Kinerja pasar pun tidak main-main. Indeks Harga Saham Gabungan (IHSG) mencatatkan rekor tertinggi sepanjang masa sebanyak delapan kali hanya dalam bulan Oktober 2025! Total nilai penawaran umum (termasuk IPO) mencapai Rp142,62 triliun hingga pertengahan tahun. Nilai transaksi harian juga tetap tinggi, menandakan likuiditas pasar yang sehat dan gairah investor yang tak surut meski dunia dilanda ketidakpastian ekonomi dan geopolitik.

Namun, seperti pepatah “di mana ada gula di situ ada semut”, pasar modal bukan tanpa risiko. Fluktuasi harga, spekulasi berlebihan, dan faktor global bisa membuat harga saham naik-turun secepat status media sosial. Tapi bukankah setiap peluang besar selalu datang bersama risiko besar pula? Justru di situlah letak seninya: memahami bahwa berinvestasi bukan sekadar mengejar profit cepat, tapi juga belajar membaca arah ekonomi, mengendalikan emosi, dan membangun mental finansial yang matang.

Yang menarik, wajah pasar modal kini berubah drastis. Kalau dulu investor identik dengan jas rapi, dasi, dan grafik di monitor besar, kini investor bisa seorang mahasiswa, karyawan muda, atau bahkan ibu rumah tangga yang aktif di media sosial. Menurut data Kustodian Sentral Efek Indonesia (KSEI) per April 2025, dari lebih dari 16 juta investor individu, sekitar 54% adalah anak muda berusia 30 tahun ke bawah—generasi Z dan Alfa. Meski nilai aset mereka “baru” sekitar Rp40 triliun, secara jumlah mereka sudah menyaingi total investor senior usia di atas 31 tahun.

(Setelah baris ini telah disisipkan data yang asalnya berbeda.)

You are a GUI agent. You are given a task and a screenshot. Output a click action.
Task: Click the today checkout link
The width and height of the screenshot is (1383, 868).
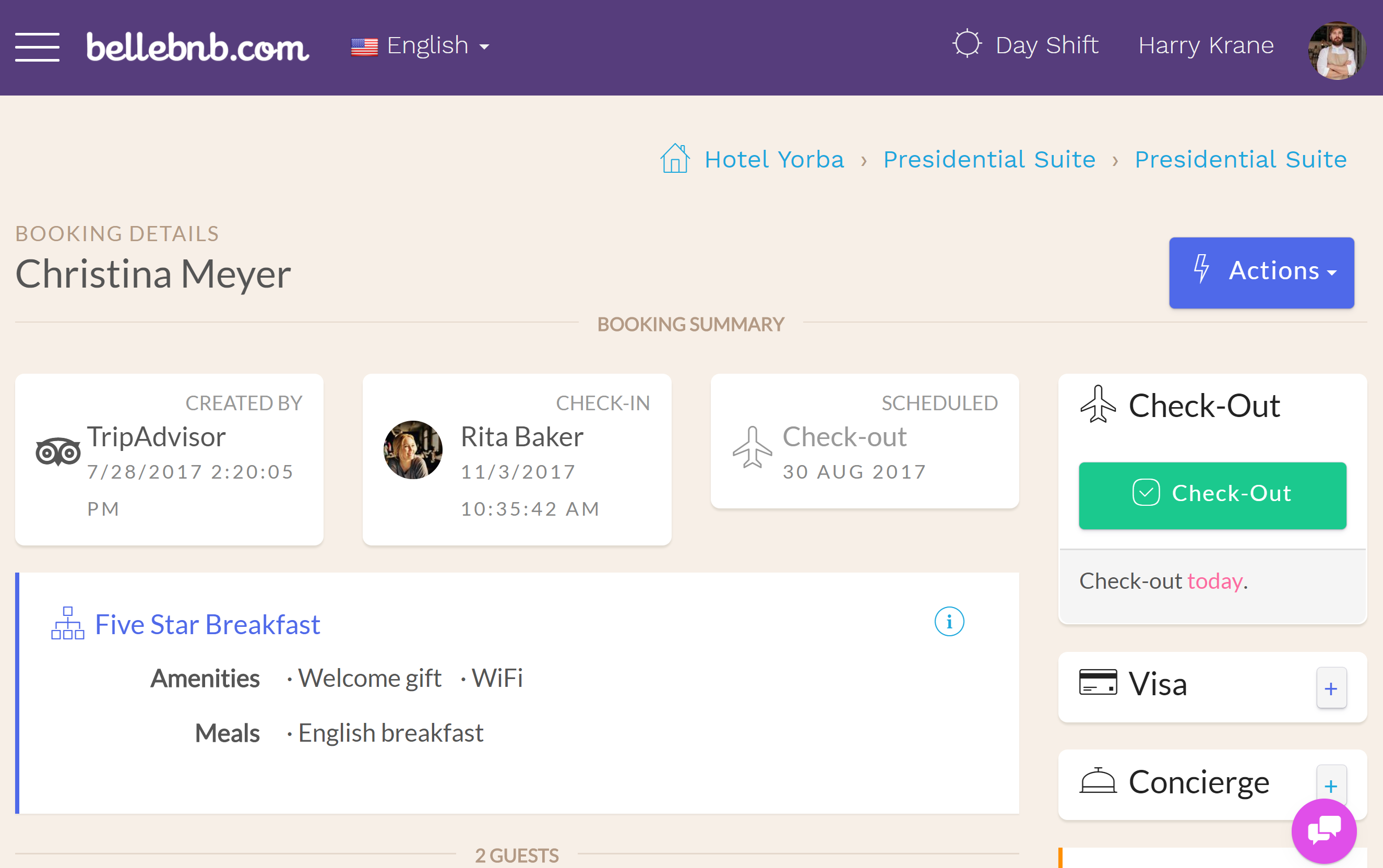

Generasi muda ini datang dengan gaya baru: mereka tidak hanya rasional, tapi juga emosional dan sosial. Mereka membeli saham bukan hanya karena laporan keuangan bagus, tapi juga karena faktor tren, komunitas, bahkan isu lingkungan. Fenomena FOMO (fear of missing out) dan YOLO (you only live once) menjadi warna tersendiri dalam perilaku investasi mereka. Ada yang ingin cepat kaya, ada yang sekadar ikut tren teman, tapi ada juga yang benar-benar belajar memahami strategi jangka panjang.

Tantangan kita, terutama sebagai akademisi dan pendidik di dunia keuangan, adalah bagaimana mengarahkan energi besar ini menjadi kekuatan ekonomi yang sehat dan produktif. Karena pasar modal bukan tempat berjudi, melainkan tempat menanam nilai jangka panjang. Butuh edukasi, kesabaran, dan mindset yang benar. Pemerintah sendiri sudah aktif memperluas literasi keuangan melalui program inklusi keuangan, kampanye “Yuk Nabung Saham”, hingga kerja sama dengan kampus-kampus. FEB UNISLA termasuk yang siap menjadi bagian dari upaya ini, mendorong mahasiswa agar tak hanya paham teori akuntansi, tetapi juga melek investasi dan paham bagaimana uang bekerja di dunia nyata.

Banyak yang belum sadar bahwa pasar modal adalah urat nadi perekonomian modern. Di sanalah perusahaan mencari modal untuk ekspansi, menciptakan lapangan kerja, dan menumbuhkan produk domestik bruto (PDB). Saat kita membeli saham, sejatinya kita sedang ikut membiayai pertumbuhan ekonomi bangsa. Jadi, menjadi investor bukan hanya soal mencari keuntungan pribadi, tapi juga bentuk partisipasi ekonomi yang patriotik.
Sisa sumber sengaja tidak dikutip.